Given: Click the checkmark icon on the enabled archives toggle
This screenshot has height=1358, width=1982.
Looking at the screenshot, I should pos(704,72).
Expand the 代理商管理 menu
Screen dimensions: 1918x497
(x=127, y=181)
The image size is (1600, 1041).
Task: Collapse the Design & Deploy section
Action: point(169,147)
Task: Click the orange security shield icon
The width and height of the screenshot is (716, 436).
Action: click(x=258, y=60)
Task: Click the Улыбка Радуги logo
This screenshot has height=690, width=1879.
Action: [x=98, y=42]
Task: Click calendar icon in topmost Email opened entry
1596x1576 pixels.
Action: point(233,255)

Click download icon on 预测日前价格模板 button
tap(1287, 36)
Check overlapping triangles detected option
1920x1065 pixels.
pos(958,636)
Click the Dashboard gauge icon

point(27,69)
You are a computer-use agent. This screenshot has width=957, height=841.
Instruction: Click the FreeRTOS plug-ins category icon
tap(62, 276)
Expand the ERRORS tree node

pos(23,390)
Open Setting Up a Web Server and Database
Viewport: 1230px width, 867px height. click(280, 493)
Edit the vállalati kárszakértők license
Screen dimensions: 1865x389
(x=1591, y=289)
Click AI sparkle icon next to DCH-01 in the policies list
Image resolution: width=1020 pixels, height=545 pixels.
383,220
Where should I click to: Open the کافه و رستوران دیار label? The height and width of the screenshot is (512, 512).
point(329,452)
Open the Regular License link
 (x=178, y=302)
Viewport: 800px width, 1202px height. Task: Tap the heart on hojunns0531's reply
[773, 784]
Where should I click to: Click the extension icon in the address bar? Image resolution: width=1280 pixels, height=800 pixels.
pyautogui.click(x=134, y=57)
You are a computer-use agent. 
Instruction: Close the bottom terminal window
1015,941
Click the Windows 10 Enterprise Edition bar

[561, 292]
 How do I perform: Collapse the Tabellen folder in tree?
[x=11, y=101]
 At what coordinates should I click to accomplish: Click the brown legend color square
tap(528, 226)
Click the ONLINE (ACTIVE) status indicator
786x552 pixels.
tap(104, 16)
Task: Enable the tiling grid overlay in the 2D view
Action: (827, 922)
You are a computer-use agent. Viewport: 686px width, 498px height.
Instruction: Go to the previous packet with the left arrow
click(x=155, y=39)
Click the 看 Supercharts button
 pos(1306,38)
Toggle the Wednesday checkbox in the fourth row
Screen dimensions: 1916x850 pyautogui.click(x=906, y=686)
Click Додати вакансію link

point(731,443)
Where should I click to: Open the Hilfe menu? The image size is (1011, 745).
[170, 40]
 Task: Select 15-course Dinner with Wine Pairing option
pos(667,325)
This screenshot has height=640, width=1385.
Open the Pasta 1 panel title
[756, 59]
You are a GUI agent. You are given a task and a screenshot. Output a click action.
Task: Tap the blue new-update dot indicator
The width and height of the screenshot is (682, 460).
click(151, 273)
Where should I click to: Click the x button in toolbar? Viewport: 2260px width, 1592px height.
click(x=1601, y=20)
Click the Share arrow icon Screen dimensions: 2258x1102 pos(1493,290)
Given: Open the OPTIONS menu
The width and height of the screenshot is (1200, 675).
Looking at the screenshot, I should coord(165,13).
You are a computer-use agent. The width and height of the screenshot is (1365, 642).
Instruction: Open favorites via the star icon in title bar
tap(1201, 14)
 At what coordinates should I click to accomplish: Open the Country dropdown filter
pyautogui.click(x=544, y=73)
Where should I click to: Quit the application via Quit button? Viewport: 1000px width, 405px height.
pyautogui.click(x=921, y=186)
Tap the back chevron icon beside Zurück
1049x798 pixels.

INSTRUCTIONS FOR THE TASK: Give back each entry so that it matches the original word for word.

WRITTEN SOLUTION:
Given: Click the checkmark icon on the enabled archives toggle
This screenshot has height=1358, width=1982.
Looking at the screenshot, I should pos(704,72).
Expand the 代理商管理 menu
Screen dimensions: 1918x497
(x=127, y=181)
The image size is (1600, 1041).
Task: Collapse the Design & Deploy section
Action: point(169,147)
Task: Click the orange security shield icon
The width and height of the screenshot is (716, 436).
Action: click(x=258, y=60)
Task: Click the Улыбка Радуги logo
This screenshot has height=690, width=1879.
Action: [x=98, y=42]
Task: Click calendar icon in topmost Email opened entry
1596x1576 pixels.
Action: point(233,255)

Click download icon on 预测日前价格模板 button
tap(1287, 36)
Check overlapping triangles detected option
1920x1065 pixels.
pos(958,636)
Click the Dashboard gauge icon

point(27,69)
You are a computer-use agent. This screenshot has width=957, height=841.
Instruction: Click the FreeRTOS plug-ins category icon
tap(62, 276)
Expand the ERRORS tree node

pos(23,390)
Open Setting Up a Web Server and Database
Viewport: 1230px width, 867px height. click(280, 493)
Edit the vállalati kárszakértők license
Screen dimensions: 1865x389
(x=1591, y=289)
Click AI sparkle icon next to DCH-01 in the policies list
Image resolution: width=1020 pixels, height=545 pixels.
383,220
Where should I click to: Open the کافه و رستوران دیار label? The height and width of the screenshot is (512, 512).
point(329,452)
Open the Regular License link
 (x=178, y=302)
Viewport: 800px width, 1202px height. Task: Tap the heart on hojunns0531's reply
[773, 784]
Where should I click to: Click the extension icon in the address bar? Image resolution: width=1280 pixels, height=800 pixels.
pyautogui.click(x=134, y=57)
You are a computer-use agent. 
Instruction: Close the bottom terminal window
1015,941
Click the Windows 10 Enterprise Edition bar

[561, 292]
 How do I perform: Collapse the Tabellen folder in tree?
[x=11, y=101]
 At what coordinates should I click to accomplish: Click the brown legend color square
tap(528, 226)
Click the ONLINE (ACTIVE) status indicator
786x552 pixels.
tap(104, 16)
Task: Enable the tiling grid overlay in the 2D view
Action: (827, 922)
You are a computer-use agent. Viewport: 686px width, 498px height.
Instruction: Go to the previous packet with the left arrow
click(x=155, y=39)
Click the 看 Supercharts button
 pos(1306,38)
Toggle the Wednesday checkbox in the fourth row
Screen dimensions: 1916x850 pyautogui.click(x=906, y=686)
Click Додати вакансію link

point(731,443)
Where should I click to: Open the Hilfe menu? The image size is (1011, 745).
[170, 40]
 Task: Select 15-course Dinner with Wine Pairing option
pos(667,325)
This screenshot has height=640, width=1385.
Open the Pasta 1 panel title
[756, 59]
You are a GUI agent. You are given a task and a screenshot. Output a click action.
Task: Tap the blue new-update dot indicator
The width and height of the screenshot is (682, 460).
click(151, 273)
Where should I click to: Click the x button in toolbar? Viewport: 2260px width, 1592px height.
click(x=1601, y=20)
Click the Share arrow icon Screen dimensions: 2258x1102 pos(1493,290)
Given: Open the OPTIONS menu
The width and height of the screenshot is (1200, 675).
Looking at the screenshot, I should coord(165,13).
You are a computer-use agent. The width and height of the screenshot is (1365, 642).
Instruction: Open favorites via the star icon in title bar
tap(1201, 14)
 At what coordinates should I click to accomplish: Open the Country dropdown filter
pyautogui.click(x=544, y=73)
Where should I click to: Quit the application via Quit button? Viewport: 1000px width, 405px height.
pyautogui.click(x=921, y=186)
Tap the back chevron icon beside Zurück
1049x798 pixels.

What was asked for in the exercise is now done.